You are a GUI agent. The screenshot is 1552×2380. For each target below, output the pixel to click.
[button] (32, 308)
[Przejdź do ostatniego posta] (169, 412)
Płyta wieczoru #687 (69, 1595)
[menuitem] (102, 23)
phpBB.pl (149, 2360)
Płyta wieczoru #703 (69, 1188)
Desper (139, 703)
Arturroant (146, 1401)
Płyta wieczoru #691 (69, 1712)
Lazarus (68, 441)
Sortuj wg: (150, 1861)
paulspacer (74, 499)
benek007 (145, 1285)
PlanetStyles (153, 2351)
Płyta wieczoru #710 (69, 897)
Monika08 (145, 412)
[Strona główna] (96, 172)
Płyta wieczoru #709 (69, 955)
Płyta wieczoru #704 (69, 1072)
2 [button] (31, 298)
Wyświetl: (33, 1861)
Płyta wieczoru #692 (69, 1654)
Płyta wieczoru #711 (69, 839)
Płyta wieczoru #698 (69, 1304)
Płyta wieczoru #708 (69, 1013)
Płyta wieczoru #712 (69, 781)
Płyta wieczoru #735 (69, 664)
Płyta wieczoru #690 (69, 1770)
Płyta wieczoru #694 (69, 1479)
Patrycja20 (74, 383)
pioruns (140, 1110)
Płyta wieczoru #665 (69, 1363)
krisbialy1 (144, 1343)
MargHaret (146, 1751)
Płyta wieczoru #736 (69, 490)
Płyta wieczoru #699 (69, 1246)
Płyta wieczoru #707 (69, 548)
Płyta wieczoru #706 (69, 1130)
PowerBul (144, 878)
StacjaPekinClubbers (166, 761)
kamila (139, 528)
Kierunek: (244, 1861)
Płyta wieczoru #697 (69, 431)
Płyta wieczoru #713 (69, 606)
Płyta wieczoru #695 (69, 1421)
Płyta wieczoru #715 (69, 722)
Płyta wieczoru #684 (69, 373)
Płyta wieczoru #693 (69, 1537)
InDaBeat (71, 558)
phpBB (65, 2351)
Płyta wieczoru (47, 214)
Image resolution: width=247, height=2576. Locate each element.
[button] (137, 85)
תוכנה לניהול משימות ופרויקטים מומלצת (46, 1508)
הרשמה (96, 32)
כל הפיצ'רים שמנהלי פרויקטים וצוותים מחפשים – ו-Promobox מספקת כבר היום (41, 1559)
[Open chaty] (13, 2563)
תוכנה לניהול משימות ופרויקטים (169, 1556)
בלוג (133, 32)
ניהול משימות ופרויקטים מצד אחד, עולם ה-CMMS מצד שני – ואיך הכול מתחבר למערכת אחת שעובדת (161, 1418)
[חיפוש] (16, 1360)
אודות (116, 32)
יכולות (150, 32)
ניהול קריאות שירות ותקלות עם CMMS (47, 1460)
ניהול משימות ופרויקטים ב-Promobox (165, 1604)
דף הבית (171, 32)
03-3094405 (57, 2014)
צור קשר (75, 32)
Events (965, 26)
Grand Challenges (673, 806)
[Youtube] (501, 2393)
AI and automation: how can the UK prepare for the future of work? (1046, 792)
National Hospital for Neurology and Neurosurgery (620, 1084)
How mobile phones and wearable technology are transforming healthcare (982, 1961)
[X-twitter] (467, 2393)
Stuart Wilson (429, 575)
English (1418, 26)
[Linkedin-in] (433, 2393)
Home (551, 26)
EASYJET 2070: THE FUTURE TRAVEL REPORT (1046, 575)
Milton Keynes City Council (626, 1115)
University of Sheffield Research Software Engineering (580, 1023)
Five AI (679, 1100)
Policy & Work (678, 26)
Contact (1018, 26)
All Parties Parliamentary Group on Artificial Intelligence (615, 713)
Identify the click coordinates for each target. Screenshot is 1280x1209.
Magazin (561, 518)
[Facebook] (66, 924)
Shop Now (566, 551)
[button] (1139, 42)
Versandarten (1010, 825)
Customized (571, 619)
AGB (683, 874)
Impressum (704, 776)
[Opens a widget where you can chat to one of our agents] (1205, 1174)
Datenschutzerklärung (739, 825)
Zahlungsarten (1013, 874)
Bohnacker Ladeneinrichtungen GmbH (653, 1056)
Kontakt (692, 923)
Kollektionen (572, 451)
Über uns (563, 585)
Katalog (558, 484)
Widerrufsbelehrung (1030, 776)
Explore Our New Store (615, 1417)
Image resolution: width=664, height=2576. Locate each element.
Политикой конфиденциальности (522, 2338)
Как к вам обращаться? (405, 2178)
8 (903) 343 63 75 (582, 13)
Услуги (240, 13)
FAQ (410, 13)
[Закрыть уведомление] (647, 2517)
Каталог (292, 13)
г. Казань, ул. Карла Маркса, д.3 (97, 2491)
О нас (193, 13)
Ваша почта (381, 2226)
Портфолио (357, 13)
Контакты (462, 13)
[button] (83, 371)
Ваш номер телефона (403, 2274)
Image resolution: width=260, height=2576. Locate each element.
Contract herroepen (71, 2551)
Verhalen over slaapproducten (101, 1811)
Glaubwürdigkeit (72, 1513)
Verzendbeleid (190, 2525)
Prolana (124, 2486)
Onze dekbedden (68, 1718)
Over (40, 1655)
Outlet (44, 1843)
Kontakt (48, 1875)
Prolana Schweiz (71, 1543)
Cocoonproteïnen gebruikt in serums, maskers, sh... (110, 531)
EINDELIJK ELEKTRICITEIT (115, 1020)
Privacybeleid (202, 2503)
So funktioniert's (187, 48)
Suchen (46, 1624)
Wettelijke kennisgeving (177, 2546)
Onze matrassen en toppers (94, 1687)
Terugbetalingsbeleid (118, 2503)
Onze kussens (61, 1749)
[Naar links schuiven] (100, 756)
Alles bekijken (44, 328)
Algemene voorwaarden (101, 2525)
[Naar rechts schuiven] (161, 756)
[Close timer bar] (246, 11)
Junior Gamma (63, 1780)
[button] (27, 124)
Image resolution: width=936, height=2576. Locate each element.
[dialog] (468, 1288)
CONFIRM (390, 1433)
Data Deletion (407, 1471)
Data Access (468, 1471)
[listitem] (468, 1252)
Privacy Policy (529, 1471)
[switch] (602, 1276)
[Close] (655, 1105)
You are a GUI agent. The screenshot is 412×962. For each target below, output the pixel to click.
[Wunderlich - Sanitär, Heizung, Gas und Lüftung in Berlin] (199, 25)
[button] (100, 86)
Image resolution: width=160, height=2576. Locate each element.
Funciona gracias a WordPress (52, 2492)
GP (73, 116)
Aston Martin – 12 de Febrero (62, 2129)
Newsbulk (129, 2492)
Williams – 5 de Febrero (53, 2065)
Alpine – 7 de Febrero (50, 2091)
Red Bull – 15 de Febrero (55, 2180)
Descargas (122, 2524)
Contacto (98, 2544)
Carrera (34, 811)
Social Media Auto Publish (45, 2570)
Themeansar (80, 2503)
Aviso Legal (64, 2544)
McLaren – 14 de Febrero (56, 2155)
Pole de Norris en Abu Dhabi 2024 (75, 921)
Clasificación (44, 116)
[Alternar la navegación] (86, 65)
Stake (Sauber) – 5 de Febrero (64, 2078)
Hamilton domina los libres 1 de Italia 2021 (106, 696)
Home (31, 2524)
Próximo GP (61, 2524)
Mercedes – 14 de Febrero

*Required action:*
Output all of the entries, exactly as they are written.

*Problem solution:*
You are a GUI agent. The screenshot is 1552×2380. For each target below, output the pixel to click.
[button] (32, 308)
[Przejdź do ostatniego posta] (169, 412)
Płyta wieczoru #687 (69, 1595)
[menuitem] (102, 23)
phpBB.pl (149, 2360)
Płyta wieczoru #703 (69, 1188)
Desper (139, 703)
Arturroant (146, 1401)
Płyta wieczoru #691 (69, 1712)
Lazarus (68, 441)
Sortuj wg: (150, 1861)
paulspacer (74, 499)
benek007 (145, 1285)
PlanetStyles (153, 2351)
Płyta wieczoru #710 (69, 897)
Monika08 (145, 412)
[Strona główna] (96, 172)
Płyta wieczoru #709 (69, 955)
Płyta wieczoru #704 (69, 1072)
2 [button] (31, 298)
Wyświetl: (33, 1861)
Płyta wieczoru #692 (69, 1654)
Płyta wieczoru #711 (69, 839)
Płyta wieczoru #698 (69, 1304)
Płyta wieczoru #708 (69, 1013)
Płyta wieczoru #712 (69, 781)
Płyta wieczoru #735 (69, 664)
Płyta wieczoru #690 (69, 1770)
Płyta wieczoru #694 (69, 1479)
Patrycja20 (74, 383)
pioruns (140, 1110)
Płyta wieczoru #665 (69, 1363)
krisbialy1 (144, 1343)
MargHaret (146, 1751)
Płyta wieczoru #736 (69, 490)
Płyta wieczoru #699 (69, 1246)
Płyta wieczoru #707 (69, 548)
Płyta wieczoru #706 (69, 1130)
PowerBul (144, 878)
StacjaPekinClubbers (166, 761)
kamila (139, 528)
Kierunek: (244, 1861)
Płyta wieczoru #697 (69, 431)
Płyta wieczoru #713 (69, 606)
Płyta wieczoru #695 (69, 1421)
Płyta wieczoru #715 (69, 722)
Płyta wieczoru #684 (69, 373)
Płyta wieczoru #693 (69, 1537)
InDaBeat (71, 558)
phpBB (65, 2351)
Płyta wieczoru (47, 214)
Image resolution: width=247, height=2576. Locate each element.
[button] (137, 85)
תוכנה לניהול משימות ופרויקטים מומלצת (46, 1508)
הרשמה (96, 32)
כל הפיצ'רים שמנהלי פרויקטים וצוותים מחפשים – ו-Promobox מספקת כבר היום (41, 1559)
[Open chaty] (13, 2563)
תוכנה לניהול משימות ופרויקטים (169, 1556)
בלוג (133, 32)
ניהול משימות ופרויקטים מצד אחד, עולם ה-CMMS מצד שני – ואיך הכול מתחבר למערכת אחת שעובדת (161, 1418)
[חיפוש] (16, 1360)
אודות (116, 32)
יכולות (150, 32)
ניהול קריאות שירות ותקלות עם CMMS (47, 1460)
ניהול משימות ופרויקטים ב-Promobox (165, 1604)
דף הבית (171, 32)
03-3094405 (57, 2014)
צור קשר (75, 32)
Events (965, 26)
Grand Challenges (673, 806)
[Youtube] (501, 2393)
AI and automation: how can the UK prepare for the future of work? (1046, 792)
National Hospital for Neurology and Neurosurgery (620, 1084)
How mobile phones and wearable technology are transforming healthcare (982, 1961)
[X-twitter] (467, 2393)
Stuart Wilson (429, 575)
English (1418, 26)
[Linkedin-in] (433, 2393)
Home (551, 26)
EASYJET 2070: THE FUTURE TRAVEL REPORT (1046, 575)
Milton Keynes City Council (626, 1115)
University of Sheffield Research Software Engineering (580, 1023)
Five AI (679, 1100)
Policy & Work (678, 26)
Contact (1018, 26)
All Parties Parliamentary Group on Artificial Intelligence (615, 713)
Identify the click coordinates for each target. Screenshot is 1280x1209.
Magazin (561, 518)
[Facebook] (66, 924)
Shop Now (566, 551)
[button] (1139, 42)
Versandarten (1010, 825)
Customized (571, 619)
AGB (683, 874)
Impressum (704, 776)
[Opens a widget where you can chat to one of our agents] (1205, 1174)
Datenschutzerklärung (739, 825)
Zahlungsarten (1013, 874)
Bohnacker Ladeneinrichtungen GmbH (653, 1056)
Kontakt (692, 923)
Kollektionen (572, 451)
Über uns (563, 585)
Katalog (558, 484)
Widerrufsbelehrung (1030, 776)
Explore Our New Store (615, 1417)
Image resolution: width=664, height=2576. Locate each element.
Политикой конфиденциальности (522, 2338)
Как к вам обращаться? (405, 2178)
8 (903) 343 63 75 (582, 13)
Услуги (240, 13)
FAQ (410, 13)
[Закрыть уведомление] (647, 2517)
Каталог (292, 13)
г. Казань, ул. Карла Маркса, д.3 (97, 2491)
О нас (193, 13)
Ваша почта (381, 2226)
Портфолио (357, 13)
Контакты (462, 13)
[button] (83, 371)
Ваш номер телефона (403, 2274)
Image resolution: width=260, height=2576. Locate each element.
Contract herroepen (71, 2551)
Verhalen over slaapproducten (101, 1811)
Glaubwürdigkeit (72, 1513)
Verzendbeleid (190, 2525)
Prolana (124, 2486)
Onze dekbedden (68, 1718)
Over (40, 1655)
Outlet (44, 1843)
Kontakt (48, 1875)
Prolana Schweiz (71, 1543)
Cocoonproteïnen gebruikt in serums, maskers, sh... (110, 531)
EINDELIJK ELEKTRICITEIT (115, 1020)
Privacybeleid (202, 2503)
So funktioniert's (187, 48)
Suchen (46, 1624)
Wettelijke kennisgeving (177, 2546)
Onze matrassen en toppers (94, 1687)
Terugbetalingsbeleid (118, 2503)
Onze kussens (61, 1749)
[Naar links schuiven] (100, 756)
Alles bekijken (44, 328)
Algemene voorwaarden (101, 2525)
[Naar rechts schuiven] (161, 756)
[Close timer bar] (246, 11)
Junior Gamma (63, 1780)
[button] (27, 124)
Image resolution: width=936, height=2576. Locate each element.
[dialog] (468, 1288)
CONFIRM (390, 1433)
Data Deletion (407, 1471)
Data Access (468, 1471)
[listitem] (468, 1252)
Privacy Policy (529, 1471)
[switch] (602, 1276)
[Close] (655, 1105)
You are a GUI agent. The screenshot is 412×962. For each target below, output the pixel to click.
[Wunderlich - Sanitär, Heizung, Gas und Lüftung in Berlin] (199, 25)
[button] (100, 86)
Image resolution: width=160, height=2576. Locate each element.
Funciona gracias a WordPress (52, 2492)
GP (73, 116)
Aston Martin – 12 de Febrero (62, 2129)
Newsbulk (129, 2492)
Williams – 5 de Febrero (53, 2065)
Alpine – 7 de Febrero (50, 2091)
Red Bull – 15 de Febrero (55, 2180)
Descargas (122, 2524)
Contacto (98, 2544)
Carrera (34, 811)
Social Media Auto Publish (45, 2570)
Themeansar (80, 2503)
Aviso Legal (64, 2544)
McLaren – 14 de Febrero (56, 2155)
Pole de Norris en Abu Dhabi 2024 (75, 921)
Clasificación (44, 116)
[Alternar la navegación] (86, 65)
Stake (Sauber) – 5 de Febrero (64, 2078)
Hamilton domina los libres 1 de Italia 2021 (106, 696)
Home (31, 2524)
Próximo GP (61, 2524)
Mercedes – 14 de Febrero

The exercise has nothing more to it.